Managing Innovation, Harvesting Value
- Managing Innovation and Nypro, Inc. Nypro is the world's leading injection molder of precision plastic parts, operating a global network of 21 plants. Nypro's strategy is for each plant to offer identical capabilities because its customers are global companies with worldwide sourcing needs. The case describes the way Nypro manages product and process innovation across the global plant network.

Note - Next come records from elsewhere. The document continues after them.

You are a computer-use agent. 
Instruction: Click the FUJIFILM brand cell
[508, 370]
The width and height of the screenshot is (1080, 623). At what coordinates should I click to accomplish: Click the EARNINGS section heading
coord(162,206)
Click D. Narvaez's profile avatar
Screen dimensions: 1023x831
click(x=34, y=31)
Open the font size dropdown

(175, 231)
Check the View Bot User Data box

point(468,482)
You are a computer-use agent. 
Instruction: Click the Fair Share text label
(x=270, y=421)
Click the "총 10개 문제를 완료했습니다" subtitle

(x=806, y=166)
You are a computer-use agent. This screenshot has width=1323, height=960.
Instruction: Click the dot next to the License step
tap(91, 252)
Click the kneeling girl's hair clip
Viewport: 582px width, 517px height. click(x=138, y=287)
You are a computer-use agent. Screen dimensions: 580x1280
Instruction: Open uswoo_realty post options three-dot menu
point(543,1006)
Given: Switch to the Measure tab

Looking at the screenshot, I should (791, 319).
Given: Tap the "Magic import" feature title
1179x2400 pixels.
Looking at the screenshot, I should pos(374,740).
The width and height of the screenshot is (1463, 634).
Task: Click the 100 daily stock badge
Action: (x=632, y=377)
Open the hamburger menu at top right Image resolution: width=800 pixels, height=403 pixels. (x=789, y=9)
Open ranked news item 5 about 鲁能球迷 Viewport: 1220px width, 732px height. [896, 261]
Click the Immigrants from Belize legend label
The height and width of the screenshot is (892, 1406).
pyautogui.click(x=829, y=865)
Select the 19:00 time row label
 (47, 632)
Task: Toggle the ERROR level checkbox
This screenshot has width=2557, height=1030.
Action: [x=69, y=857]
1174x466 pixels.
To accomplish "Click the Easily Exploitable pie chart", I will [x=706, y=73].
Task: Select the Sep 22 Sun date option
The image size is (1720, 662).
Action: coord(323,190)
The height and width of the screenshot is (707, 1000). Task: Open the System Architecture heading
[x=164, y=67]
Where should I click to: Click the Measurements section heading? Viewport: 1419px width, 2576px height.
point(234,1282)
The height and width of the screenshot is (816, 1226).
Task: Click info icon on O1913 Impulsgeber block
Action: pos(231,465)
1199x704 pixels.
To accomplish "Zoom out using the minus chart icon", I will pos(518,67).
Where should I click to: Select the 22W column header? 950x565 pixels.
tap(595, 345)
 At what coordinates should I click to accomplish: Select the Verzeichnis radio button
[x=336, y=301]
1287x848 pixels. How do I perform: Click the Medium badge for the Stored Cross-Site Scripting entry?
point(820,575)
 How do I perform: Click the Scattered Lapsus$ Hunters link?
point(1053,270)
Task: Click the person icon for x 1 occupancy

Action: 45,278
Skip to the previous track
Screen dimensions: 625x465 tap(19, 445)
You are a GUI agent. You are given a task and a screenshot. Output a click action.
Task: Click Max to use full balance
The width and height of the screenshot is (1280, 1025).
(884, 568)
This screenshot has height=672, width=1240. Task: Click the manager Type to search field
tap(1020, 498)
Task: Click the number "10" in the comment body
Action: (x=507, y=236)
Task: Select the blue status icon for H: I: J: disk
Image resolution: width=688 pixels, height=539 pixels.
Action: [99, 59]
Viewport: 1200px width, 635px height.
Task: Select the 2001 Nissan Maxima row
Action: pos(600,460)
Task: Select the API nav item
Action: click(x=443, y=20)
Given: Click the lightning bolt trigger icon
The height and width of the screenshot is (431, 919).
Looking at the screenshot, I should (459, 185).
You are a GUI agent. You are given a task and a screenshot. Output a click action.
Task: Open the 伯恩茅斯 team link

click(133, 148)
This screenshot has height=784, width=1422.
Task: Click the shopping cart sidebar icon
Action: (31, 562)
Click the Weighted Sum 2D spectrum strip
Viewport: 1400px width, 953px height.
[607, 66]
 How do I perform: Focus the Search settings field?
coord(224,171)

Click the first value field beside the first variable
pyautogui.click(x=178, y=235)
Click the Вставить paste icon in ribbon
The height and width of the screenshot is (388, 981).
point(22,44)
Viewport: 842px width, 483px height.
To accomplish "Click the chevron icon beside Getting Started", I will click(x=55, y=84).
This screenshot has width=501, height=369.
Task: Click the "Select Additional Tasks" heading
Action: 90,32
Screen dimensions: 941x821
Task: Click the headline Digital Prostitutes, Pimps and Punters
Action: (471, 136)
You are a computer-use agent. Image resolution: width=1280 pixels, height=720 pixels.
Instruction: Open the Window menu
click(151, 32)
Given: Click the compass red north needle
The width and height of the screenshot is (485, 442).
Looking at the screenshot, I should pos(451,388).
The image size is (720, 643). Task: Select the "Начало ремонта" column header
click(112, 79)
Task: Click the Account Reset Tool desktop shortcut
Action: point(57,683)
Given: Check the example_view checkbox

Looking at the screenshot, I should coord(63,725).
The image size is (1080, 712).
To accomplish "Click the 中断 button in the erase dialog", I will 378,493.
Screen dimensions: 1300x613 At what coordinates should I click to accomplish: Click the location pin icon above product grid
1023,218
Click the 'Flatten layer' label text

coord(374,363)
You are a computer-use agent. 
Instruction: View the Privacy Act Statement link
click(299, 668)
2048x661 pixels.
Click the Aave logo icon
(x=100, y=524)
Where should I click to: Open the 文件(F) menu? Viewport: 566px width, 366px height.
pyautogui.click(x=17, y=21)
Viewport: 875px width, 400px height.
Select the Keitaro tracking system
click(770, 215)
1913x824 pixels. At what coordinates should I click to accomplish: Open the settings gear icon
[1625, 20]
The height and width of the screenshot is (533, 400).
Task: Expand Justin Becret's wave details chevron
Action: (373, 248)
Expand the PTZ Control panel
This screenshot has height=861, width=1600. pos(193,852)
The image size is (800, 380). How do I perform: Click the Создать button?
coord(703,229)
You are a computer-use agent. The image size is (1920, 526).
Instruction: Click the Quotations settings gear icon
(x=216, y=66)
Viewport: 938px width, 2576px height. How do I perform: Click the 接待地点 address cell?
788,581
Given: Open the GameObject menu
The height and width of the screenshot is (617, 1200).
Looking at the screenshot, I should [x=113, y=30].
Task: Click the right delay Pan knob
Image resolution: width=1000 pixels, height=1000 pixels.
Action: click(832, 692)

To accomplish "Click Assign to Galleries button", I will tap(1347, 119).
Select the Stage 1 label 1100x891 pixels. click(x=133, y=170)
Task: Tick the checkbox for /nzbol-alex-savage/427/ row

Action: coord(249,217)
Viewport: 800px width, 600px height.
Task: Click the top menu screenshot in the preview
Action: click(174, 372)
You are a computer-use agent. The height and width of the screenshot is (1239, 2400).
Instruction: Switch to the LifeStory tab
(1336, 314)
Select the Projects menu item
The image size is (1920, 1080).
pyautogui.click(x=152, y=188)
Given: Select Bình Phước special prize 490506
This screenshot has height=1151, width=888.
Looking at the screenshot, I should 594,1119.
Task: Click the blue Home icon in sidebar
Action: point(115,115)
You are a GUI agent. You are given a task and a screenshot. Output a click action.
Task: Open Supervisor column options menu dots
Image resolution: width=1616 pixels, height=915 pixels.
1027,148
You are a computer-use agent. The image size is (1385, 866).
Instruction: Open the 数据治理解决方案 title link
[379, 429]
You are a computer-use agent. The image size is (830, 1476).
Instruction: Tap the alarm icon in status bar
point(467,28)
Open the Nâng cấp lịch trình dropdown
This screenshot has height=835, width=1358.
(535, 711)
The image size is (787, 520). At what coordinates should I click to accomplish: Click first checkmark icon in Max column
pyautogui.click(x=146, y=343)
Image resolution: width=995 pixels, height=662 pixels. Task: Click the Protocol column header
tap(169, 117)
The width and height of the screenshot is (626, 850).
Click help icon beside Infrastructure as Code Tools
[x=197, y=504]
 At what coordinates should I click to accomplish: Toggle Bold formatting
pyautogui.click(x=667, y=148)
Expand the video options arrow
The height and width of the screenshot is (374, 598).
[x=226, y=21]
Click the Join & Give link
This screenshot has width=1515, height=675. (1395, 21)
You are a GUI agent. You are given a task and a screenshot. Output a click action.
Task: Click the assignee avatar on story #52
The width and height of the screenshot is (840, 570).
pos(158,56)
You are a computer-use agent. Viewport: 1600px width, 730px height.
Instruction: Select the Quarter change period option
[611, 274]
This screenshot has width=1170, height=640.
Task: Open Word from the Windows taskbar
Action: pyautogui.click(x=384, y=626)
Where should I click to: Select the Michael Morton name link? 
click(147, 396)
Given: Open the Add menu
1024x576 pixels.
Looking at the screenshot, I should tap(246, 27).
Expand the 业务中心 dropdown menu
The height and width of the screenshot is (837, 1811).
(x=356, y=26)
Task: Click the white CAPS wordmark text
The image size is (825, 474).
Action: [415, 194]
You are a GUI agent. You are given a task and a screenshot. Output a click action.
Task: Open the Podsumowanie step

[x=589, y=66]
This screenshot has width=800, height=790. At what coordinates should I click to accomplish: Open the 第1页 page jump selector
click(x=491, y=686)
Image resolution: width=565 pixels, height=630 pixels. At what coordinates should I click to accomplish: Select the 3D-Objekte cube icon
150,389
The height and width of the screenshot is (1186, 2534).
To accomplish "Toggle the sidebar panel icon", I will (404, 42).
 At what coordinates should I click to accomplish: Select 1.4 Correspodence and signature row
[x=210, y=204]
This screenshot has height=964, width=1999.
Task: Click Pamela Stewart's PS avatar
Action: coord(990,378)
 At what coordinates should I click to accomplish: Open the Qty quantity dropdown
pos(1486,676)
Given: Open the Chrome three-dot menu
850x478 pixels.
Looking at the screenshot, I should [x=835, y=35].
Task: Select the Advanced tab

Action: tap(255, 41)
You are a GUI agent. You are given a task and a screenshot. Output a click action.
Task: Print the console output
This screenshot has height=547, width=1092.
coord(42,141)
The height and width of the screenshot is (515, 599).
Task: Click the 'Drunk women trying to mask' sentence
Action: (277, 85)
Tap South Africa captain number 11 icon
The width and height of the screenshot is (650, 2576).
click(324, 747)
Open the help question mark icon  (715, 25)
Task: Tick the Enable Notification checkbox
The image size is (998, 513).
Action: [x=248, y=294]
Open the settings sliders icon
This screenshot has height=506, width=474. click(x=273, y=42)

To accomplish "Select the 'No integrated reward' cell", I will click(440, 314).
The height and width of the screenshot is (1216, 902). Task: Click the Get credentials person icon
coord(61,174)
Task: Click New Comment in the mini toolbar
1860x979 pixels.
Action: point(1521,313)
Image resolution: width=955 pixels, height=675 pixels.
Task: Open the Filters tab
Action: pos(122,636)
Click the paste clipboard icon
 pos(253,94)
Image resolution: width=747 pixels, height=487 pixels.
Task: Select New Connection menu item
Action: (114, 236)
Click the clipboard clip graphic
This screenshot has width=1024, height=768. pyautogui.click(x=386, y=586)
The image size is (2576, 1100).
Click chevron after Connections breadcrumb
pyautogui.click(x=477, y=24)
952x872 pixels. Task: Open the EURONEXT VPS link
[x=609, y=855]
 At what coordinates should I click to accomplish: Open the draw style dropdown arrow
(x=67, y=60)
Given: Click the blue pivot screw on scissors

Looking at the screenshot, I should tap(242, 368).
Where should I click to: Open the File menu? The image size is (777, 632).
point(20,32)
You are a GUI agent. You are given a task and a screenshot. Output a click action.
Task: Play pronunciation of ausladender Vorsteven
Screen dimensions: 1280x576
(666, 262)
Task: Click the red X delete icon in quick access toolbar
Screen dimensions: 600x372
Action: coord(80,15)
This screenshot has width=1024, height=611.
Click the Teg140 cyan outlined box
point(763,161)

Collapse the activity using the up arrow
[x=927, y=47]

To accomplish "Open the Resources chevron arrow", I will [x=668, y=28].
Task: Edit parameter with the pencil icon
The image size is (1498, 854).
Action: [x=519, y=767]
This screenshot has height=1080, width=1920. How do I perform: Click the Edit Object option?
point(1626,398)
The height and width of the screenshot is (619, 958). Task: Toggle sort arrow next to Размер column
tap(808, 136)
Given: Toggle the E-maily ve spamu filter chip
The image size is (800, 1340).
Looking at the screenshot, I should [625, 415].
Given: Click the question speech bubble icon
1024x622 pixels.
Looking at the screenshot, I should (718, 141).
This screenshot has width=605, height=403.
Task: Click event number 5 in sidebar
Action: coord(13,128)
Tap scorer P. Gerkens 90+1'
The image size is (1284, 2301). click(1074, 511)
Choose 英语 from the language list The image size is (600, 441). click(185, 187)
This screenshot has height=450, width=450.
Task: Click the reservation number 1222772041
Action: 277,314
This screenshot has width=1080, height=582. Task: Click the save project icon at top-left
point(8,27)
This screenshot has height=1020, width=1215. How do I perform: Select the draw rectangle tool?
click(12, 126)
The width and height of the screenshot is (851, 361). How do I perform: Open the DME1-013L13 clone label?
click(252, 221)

- Wyeth Pharmaceuticals: Spurring Scientific Creativity with Metrics. Describes the reorganization of the drug discovery organization at Wyeth Pharmaceuticals and focuses on the decisions to (1) centralize decision-making within drug discovery and (2) institute numerical metrics for the progression of compounds through the Wyeth pipeline. Can scientific activity be evaluated with numerical metrics? To what extent can research and development be structured as a process? How decentralized should decision making be in commercial research and development?
- GSK’s Acquisition of Sirtris: Independence or Integration? Sirtris, a biotechnology firm, is being acquired by pharmaceutical company GSK. What terms of the acquisition are important to Sirtris’ management and shareholders? What is likely to change at Sirtris after the acquisition? How much should GSK integrate Sirtris into its existing research and development organization?
- Knoll Furniture: Going Public. This case examines the decisions of John Lynch, president and CEO of Knoll Furniture, to go public in early 1997. Knoll went private in an LBO in 1996 and Warburg Pincus, the LBO sponsor, wants Lynch to take Knoll public. Lynch needs to weigh the positive and negative issues of a public offering.